**USE JAVA CODING ONLY,
there might be minimal changes in the required program that will be added. the bid will be updated with the changes as soon as they are deiced upon.
A Java program that uses a *genetic algorithm* approach to identifying words in a list given below. The program will begin with a population of 1000, four letter nonsense words and grow through survival of the fittest to a point where the population contains several of our target words.
*genetic algorithm* requires that you have a *population*, with a *size* and an *initial state*. Individual members of the population are called *alleles*. We will use a population with a size of 1000. Each *allele* will have an initial state of a four letter, uppercase word composed of random characters. You will find it beneficial to let each element of the population also include a variable in which you can store its current *value*. For the purpose of generating the initial population (and several other purposes) you will need a random number generator.
A *genetic algorithm*also requires an *objective function*. This function calculates the 'fitness' of each allele. Based on this fitness value, individual alleles are given greater expectation of surviving and propagating. Your objective function should credit a member of the population with 25 points for each letter in its current state that matches a letter in the same position in one of the target words.
population word target words
The word MXRA scores 25 points when compared to the target word MANY. Only the initial M matches. It scores 0 points when compared to RANK. And it scores 50 points when compared to the target word MORE. The allele should be assigned the fitness value 50, the maximum from all of the target word comparisons.
To fabricate an objective function, we need an objective. In this case the objective is to match as many of the words in the following list as possible. All of the target words, and all of the word states in the population are constrained to be uppercase alphabetic characters. The following 20 four letter, upper case words will be coded into your program for use in the objective function.
EACH LIST BLUE ELSE
NEXT BOOK RANK BOTH
WORK ITEM WALL USED
WHEN MAKE TURN MANY
PLAY LESS THIS HAVE
Use a hash table to keep these target word values. The words have been carefully chosen so that a hashtable will be very efficient.
*genetic algorithm* also requires a *generation phase*, in which the 'most fit' members of the population are used to create new (hopefully superior) members of the population. This phase is sometimes referred to as the *crossover phase* because of the ways in which is often accomplished. The code will allow the top scoring 45% (450) members of the population to survive to the next generation. We will allow this 45% to mix, in pairs to generate a new 45% (450) members of the population. The remaining 10% (100) of the population will be regenerated randomly. (You can play with these percentages to see what effect it has on your results, but these numbers are a good starting point for you.) The top scoring allele and the next to highest will trade some of their characters to make two slightly new alleles. Then the next two top scoring alleles will do the same. The information exchange (crossover) will be accomplished by selecting a random character from one parent and a random character from the other parent and swapping them. Just for the sake of science, we will provide a 3\% chance that one of these crossover characters mutates into a new character during the exchange. In genetic algorithm terms this is called *random mutation*.
Notice that the notion of 'most fit' or 'highest scoring' in the previous paragraph strongly suggests that prior to the generation phase it will be necessary to sort the population by fitness (value). You may use any type of sort that suits you (except an external or system sort).

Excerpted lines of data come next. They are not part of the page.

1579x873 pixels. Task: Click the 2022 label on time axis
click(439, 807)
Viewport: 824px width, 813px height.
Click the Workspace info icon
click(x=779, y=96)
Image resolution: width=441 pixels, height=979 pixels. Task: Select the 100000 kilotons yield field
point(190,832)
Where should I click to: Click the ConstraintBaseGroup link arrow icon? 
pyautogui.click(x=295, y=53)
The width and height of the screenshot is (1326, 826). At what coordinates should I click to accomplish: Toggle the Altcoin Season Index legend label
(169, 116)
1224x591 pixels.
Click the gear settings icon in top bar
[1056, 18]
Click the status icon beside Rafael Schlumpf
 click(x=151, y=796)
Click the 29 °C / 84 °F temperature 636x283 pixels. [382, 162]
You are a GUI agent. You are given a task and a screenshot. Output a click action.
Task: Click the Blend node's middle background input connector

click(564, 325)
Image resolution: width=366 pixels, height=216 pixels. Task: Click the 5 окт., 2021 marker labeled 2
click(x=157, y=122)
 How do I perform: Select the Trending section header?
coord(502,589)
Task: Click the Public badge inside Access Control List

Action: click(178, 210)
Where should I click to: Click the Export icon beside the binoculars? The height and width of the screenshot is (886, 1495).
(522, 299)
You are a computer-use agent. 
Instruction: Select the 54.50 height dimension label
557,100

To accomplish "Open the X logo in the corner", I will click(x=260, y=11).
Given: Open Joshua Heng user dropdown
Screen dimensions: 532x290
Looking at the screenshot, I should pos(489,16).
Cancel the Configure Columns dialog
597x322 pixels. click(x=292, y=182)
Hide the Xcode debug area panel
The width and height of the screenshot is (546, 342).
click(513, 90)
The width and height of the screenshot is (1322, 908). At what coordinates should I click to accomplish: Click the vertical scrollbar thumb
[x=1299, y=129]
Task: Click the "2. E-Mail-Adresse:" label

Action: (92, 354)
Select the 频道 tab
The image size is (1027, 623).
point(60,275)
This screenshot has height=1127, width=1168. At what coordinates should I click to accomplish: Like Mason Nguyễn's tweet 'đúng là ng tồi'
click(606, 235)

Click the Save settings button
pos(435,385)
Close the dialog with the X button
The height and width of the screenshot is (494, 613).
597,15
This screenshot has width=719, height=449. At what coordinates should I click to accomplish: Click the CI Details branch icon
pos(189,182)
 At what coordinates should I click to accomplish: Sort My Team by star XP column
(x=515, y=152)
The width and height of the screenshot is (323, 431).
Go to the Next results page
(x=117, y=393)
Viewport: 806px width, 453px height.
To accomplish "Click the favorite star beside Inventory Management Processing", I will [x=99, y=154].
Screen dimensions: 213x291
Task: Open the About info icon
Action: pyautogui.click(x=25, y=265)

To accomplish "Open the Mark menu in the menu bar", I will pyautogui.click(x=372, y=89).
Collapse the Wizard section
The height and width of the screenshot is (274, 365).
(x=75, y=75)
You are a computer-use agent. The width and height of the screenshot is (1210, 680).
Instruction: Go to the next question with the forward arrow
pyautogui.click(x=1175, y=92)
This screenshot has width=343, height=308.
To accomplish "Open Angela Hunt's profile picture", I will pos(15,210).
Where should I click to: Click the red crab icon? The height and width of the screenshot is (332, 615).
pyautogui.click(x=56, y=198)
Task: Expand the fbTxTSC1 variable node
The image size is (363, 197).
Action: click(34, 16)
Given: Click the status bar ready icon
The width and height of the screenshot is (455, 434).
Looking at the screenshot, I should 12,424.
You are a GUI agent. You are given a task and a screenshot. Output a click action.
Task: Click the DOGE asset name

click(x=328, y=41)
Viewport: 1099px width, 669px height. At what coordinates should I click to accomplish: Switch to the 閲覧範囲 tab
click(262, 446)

1) complete source code of all work done.
2) in ready-to-run condition on the platform specified in this bid request.
3) Exclusive and complete copyrights to all work purchased. (No GPL, 3rd party components, etc. unless all copyright ramifications are explained AND AGREED TO by the buyer on the site).
4) code should be authentic and made exclusively only for me.
5) use only JAVA.
The program must, in general, do the following things:
build a hash table for the target words
initialize the population
for N generations
evaluate the population
sort the population by fitness
generate a modified population
Where *N* will be 30
From time-to-time the program will produce a member of the population that matches a target word. When this happens, you are to report the match and the generation in which it occured with some appropriate output (e.g. `found: MANY`) to *stdout* and remove that allele from the population. Leaving it in the population would allow it to propagate and result in a, perhaps, excessive number of duplicate matches. This is an arbitrary decision, made in an attempt to get the algorithm to match as many different words a possible. There will be redundant matches, nonetheless, so mark a target word when it is matched and do not report it a second time.